Qualcuno dice convinto: siamo tornati all’inizio degli anni Novanta, quando Antonio Di Pietro avviò Mani pulite e ridusse in poltiglia il pentapartito. Non credo. La situazione oggi è più grave. L’unico punto in comune fra le due epoche è questo: gli ex comunisti si tirano ancora fuori, come allora. Ogni giorno salta fuori un ladro. Si ruba dovunque che è un piacere: da Nord a Sud è tutto uno sgraffignare denaro pubblico. Il federalismo funziona solo in un settore: quello del furto sistematico, organizzato, pianificato.
Ci eravamo scandalizzati per l’avidità della cricca. Era solo l’antipasto. Non immaginavamo che il piatto forte dovesse ancora arrivare. È arrivato. Milano, Firenze, Bologna, Bari e Imperia: alé, giù coi saccheggi. La vicenda più assurda è quella della Margherita, costola del Partito democratico. Ballano 300 milioni di euro ( 600 miliardi di lire), proventi del finanziamento pubblico (abolito da un referendum e resuscitato all’unanimità dai partiti). Chi li ha presi? Non si sa. La colpa viene data in toto al tesoriere, Luigi Lusi. Il quale ovviamente nega. Dice sibillino che se gli viene l’uzzolo di parlare, manda in vacca l’intera sinistra.

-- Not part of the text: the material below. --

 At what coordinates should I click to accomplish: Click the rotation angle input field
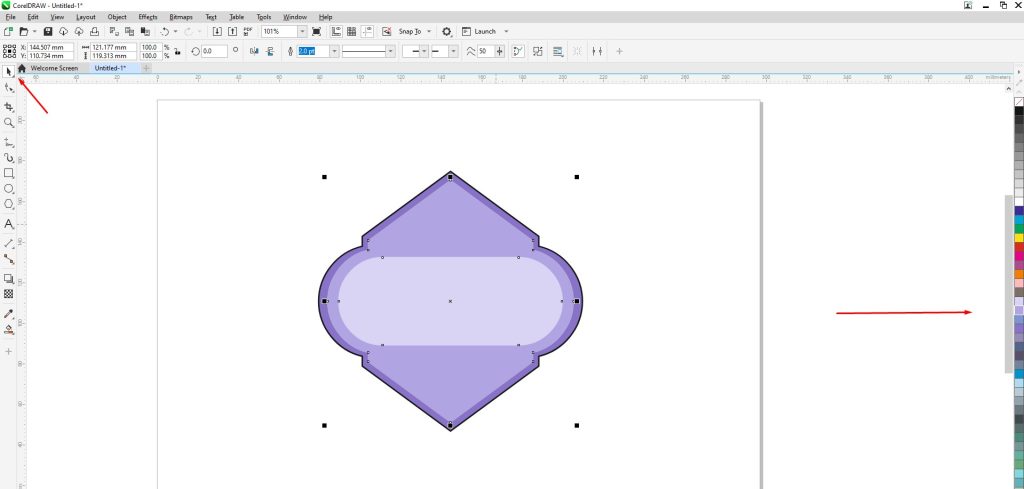click(214, 51)
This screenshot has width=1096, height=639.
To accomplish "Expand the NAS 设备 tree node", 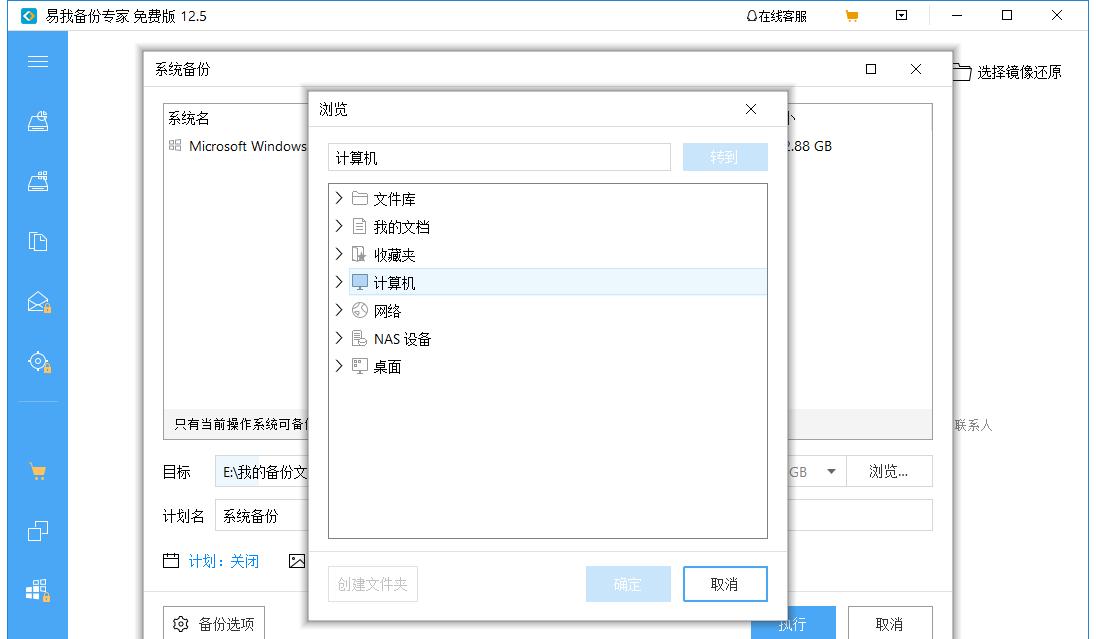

Francesco Rutelli, ex capo della sullodata Margherita, è sdegnato. E ha cambiato fiore: ma proclama di essere un giglio. Lui di soldi non sa nulla. Non ne ha mai visti. Ha lasciato fare tutto, ma proprio tutto, al senatore dalle tasche gonfie. Non ha mai controllato, s’era addirittura dimenticato di quel tesoro: aveva ben altri pensieri in testa, altro che il patrimonio del partito. Trecento milioni di euro in fondo sono (una sciocchezza, specialmente se non li hai guadagnati, ma te li hanno regalati quei fessi dei cittadini. Un leader si distrae, medita tattiche e strategie, mica si perde in faccenduole di milioni. Può darsi abbia ragione Rutelli. All’insensatezza non c’è limite.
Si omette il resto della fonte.